DO THIS => Transcribe the rows below word for word, from the first line of the rows through the line that contains "I will 404,420.".
──────
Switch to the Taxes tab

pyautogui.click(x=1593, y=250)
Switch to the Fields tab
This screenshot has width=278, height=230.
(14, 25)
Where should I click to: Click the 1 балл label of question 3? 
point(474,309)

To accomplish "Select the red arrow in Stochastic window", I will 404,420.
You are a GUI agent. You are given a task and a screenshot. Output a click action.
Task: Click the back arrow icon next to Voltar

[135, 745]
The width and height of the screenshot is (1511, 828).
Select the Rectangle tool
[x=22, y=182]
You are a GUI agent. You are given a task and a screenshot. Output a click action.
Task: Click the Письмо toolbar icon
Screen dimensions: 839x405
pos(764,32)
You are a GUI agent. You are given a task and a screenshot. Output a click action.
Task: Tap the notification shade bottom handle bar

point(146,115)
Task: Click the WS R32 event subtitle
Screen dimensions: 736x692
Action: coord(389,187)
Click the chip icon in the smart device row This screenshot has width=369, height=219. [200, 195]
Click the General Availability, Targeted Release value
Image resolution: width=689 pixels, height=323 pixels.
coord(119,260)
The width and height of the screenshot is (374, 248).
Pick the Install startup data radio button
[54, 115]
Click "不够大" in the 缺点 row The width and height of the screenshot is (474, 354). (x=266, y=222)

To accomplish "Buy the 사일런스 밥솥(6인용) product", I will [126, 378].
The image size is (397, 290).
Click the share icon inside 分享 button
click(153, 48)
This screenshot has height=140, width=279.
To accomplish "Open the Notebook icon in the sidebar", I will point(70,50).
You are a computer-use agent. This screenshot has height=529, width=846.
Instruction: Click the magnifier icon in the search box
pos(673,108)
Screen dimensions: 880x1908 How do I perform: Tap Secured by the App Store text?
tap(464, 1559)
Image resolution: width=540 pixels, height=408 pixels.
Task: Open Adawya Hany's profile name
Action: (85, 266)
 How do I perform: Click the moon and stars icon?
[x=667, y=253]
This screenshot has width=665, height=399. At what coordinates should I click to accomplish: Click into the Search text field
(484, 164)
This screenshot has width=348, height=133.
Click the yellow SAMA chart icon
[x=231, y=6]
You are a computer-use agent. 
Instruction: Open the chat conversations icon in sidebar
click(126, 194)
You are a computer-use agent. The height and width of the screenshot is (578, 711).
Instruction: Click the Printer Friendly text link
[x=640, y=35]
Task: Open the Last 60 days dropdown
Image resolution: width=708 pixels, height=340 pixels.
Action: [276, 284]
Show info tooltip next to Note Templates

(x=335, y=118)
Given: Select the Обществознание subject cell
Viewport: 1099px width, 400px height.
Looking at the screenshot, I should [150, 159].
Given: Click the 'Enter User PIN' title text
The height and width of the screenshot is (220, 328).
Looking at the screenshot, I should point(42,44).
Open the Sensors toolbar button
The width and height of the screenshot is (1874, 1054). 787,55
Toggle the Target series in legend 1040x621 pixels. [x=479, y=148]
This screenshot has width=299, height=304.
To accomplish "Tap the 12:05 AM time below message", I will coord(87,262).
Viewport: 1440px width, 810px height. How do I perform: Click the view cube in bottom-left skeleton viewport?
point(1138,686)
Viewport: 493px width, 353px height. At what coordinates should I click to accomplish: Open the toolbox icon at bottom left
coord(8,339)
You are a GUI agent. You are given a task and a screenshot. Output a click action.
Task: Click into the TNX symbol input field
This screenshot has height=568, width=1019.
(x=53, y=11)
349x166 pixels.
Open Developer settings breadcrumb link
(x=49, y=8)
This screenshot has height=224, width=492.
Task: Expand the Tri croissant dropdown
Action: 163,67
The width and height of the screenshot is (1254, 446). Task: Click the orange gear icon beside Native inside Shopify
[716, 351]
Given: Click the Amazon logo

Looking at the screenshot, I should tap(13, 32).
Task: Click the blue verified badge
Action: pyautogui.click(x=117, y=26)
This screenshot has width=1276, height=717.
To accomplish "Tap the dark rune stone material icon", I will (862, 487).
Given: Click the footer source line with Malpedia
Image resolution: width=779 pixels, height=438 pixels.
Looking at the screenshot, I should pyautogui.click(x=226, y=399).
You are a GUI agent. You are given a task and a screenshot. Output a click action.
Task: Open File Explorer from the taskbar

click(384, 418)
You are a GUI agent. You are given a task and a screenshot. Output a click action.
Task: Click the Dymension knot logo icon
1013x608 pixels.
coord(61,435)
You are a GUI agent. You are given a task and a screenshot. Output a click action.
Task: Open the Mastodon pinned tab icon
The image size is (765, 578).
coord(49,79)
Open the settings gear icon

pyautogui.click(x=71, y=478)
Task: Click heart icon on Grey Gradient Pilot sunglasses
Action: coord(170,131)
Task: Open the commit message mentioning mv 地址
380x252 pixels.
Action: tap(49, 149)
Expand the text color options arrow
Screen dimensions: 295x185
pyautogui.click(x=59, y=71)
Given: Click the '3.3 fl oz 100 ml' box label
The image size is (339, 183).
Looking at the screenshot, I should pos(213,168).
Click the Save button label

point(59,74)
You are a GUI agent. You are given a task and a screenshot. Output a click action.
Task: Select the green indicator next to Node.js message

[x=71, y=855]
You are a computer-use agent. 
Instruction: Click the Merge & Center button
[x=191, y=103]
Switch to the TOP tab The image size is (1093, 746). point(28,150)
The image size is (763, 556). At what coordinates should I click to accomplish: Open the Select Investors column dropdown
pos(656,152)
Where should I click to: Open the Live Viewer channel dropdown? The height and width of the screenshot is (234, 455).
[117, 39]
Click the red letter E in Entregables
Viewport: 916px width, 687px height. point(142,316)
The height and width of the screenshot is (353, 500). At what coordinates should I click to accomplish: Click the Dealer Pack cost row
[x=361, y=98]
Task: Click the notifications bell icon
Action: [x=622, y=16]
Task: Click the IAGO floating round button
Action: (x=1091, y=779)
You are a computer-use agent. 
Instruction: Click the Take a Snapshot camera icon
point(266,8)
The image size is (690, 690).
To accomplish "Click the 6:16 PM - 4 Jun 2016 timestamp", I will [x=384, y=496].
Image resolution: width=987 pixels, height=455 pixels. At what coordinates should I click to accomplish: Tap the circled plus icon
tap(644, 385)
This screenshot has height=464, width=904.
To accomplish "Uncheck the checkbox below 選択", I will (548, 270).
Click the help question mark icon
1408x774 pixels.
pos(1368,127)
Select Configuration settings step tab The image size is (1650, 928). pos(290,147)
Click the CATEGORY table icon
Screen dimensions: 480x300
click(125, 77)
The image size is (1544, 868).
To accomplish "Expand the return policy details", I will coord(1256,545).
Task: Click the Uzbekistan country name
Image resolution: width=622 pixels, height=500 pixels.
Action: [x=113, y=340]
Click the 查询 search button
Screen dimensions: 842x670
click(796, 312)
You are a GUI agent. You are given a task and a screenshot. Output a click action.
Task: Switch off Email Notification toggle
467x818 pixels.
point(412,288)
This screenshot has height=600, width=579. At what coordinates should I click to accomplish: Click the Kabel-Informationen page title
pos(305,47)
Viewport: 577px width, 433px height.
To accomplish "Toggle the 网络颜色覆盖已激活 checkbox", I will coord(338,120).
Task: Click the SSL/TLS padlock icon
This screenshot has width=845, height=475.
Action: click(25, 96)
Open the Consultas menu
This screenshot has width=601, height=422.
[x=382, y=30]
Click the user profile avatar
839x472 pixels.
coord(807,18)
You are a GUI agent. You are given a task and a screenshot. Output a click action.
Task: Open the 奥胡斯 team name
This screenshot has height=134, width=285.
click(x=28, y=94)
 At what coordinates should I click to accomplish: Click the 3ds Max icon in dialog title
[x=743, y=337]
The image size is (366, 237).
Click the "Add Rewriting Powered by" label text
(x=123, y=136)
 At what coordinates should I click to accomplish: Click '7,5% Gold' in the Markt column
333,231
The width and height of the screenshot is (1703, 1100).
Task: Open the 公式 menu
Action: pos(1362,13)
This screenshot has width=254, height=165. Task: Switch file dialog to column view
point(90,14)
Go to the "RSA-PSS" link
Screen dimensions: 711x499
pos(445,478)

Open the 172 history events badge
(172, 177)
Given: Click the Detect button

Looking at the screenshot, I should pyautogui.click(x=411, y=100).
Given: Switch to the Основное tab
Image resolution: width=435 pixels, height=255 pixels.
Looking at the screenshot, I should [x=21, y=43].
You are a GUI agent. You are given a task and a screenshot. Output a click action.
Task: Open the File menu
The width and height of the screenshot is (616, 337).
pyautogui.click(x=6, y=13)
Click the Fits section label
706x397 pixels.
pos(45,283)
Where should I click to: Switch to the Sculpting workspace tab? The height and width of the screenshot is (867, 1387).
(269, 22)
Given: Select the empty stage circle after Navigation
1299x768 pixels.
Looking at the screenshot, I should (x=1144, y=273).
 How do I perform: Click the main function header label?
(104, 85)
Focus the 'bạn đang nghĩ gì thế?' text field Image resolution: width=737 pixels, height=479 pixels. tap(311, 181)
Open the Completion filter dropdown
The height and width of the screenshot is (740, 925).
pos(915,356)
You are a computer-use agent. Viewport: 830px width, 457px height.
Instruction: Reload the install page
──────
COMPLETE OUTPUT =>
Switch to the Taxes tab

pyautogui.click(x=1593, y=250)
Switch to the Fields tab
This screenshot has width=278, height=230.
(14, 25)
Where should I click to: Click the 1 балл label of question 3? 
point(474,309)

To accomplish "Select the red arrow in Stochastic window", I will 404,420.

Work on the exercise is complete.